Software that respects users' privacy must inform them if they are going to compromise it
March 31, 2019 - 3 min read
Above is a STEP file from Autodesk Fusion 360. It contains personally identifiable information by default: it leaks their Autodesk username (in my case, my full name!) and a file path on the local computer, which could also contain the user's name as well as any other information they might have put in it. In this case, it identifies where a non-scrubbed version of this particular file is found.
Fusion 360 does not tell you that this information is there. It does not display it in the interface either.
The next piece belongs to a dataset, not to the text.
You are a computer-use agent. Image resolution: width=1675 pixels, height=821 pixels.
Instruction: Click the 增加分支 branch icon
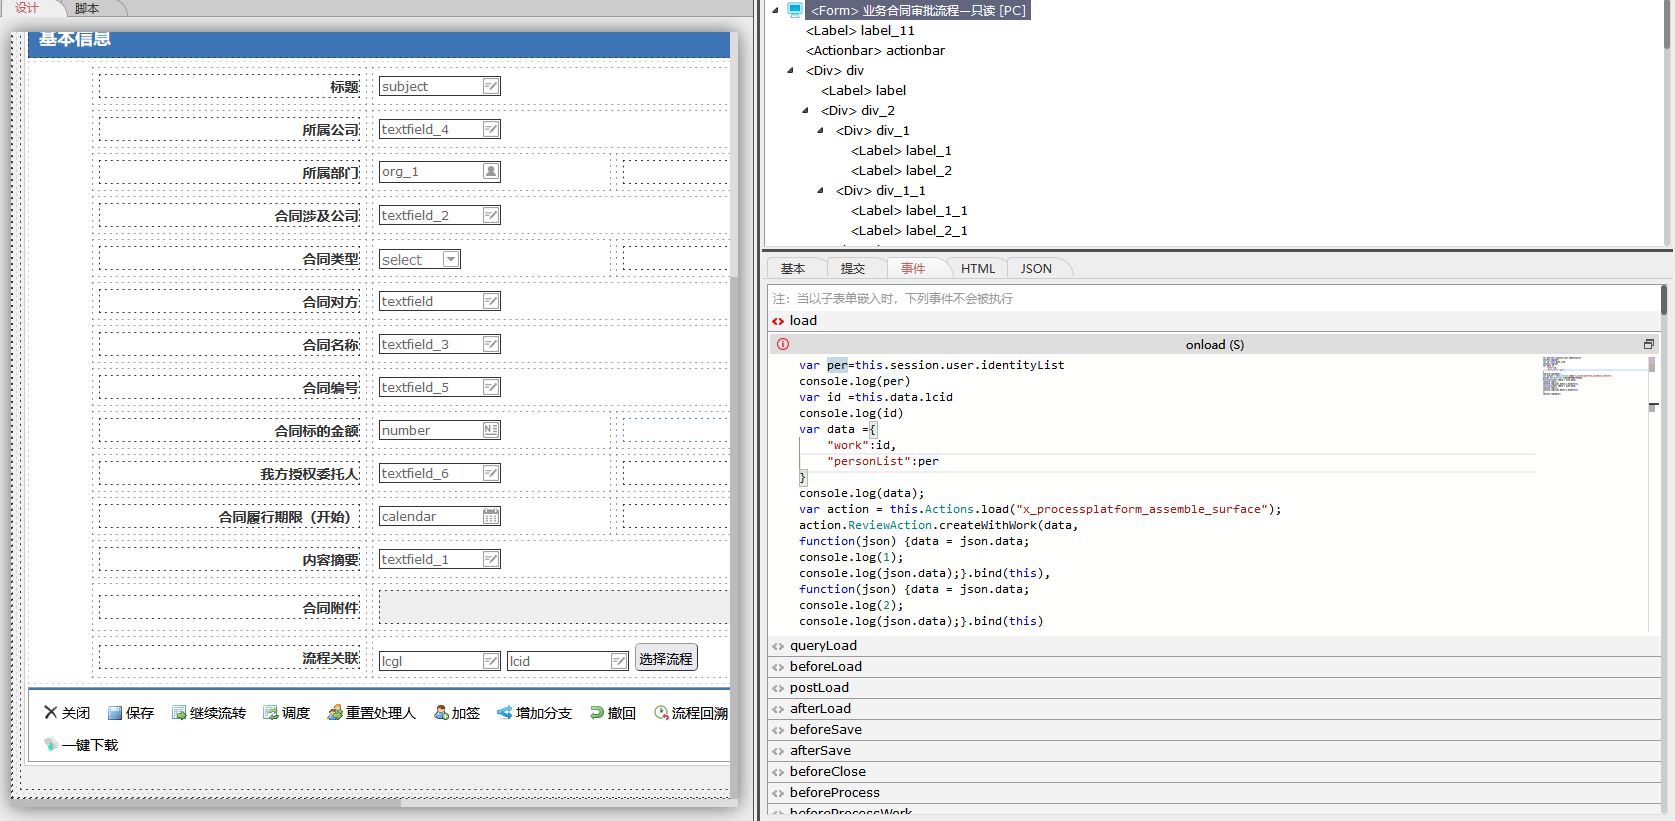(x=504, y=713)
This sort of metadata leaking is everywhere. For instance, I have no idea if I can get an email associated with the owner of a Google document if it is shared with me. It's not obvious if it is exposed in the UI, and if it is not, perhaps an API exposes it. This sort of issue is particularly insidious because it makes it easier to use a platform to conduct doxing attacks and makes it unclear whether people whose identities need to remain private can use a service.
Metadata is more interesting than the data itself. This is a central concept in the NSA's phone surveillance: the content of a call can be surmised particularly easily by a computer simply by considering origin, destination and duration.
The primary data in a file is usually completely generated by the user and is very unlikely to contain any PII unless they put it there themselves. Metadata on the other hand is frequently computer generated, is hard to read relative to the data itself, usually hiding in dialogs in dusty corners of the user interface, if exposed at all, and is likely to contain information about the user and their computer.
If you are writing a program which generates files or other information which will be shared, please consider what you store as metadata with it. Do not store local paths on the user's computer in the file because they may compromise the user's privacy. Show the user what metadata is on the file when they are saving it. Everywhere in the interface where taking some action may reveal information as metadata to someone else, include a small block of text indicating what information that is and why it needs to be collected. Similarly to how rubber duck debugging works, you may notice while you're writing that statement that you don't need to expose some of the information. As much as Apple is a harmful company to the environment and to users' ownership of their devices, I have to commend them on their choice to include a small privacy icon wherever the user is agreeing to provide some information in the provision of a service.
These metadata issues are something which really made me realize how fortunate and privileged I am to be in a situation where having my name published with CAD files is at best annoying. I can think of several people I know online for whom that would be catastrophic, and they are all from groups which have been and continue to be prejudiced against in society. If a team has people from those groups on it, it is far more likely to notice this type of privacy issue and prioritize it appropriately highly.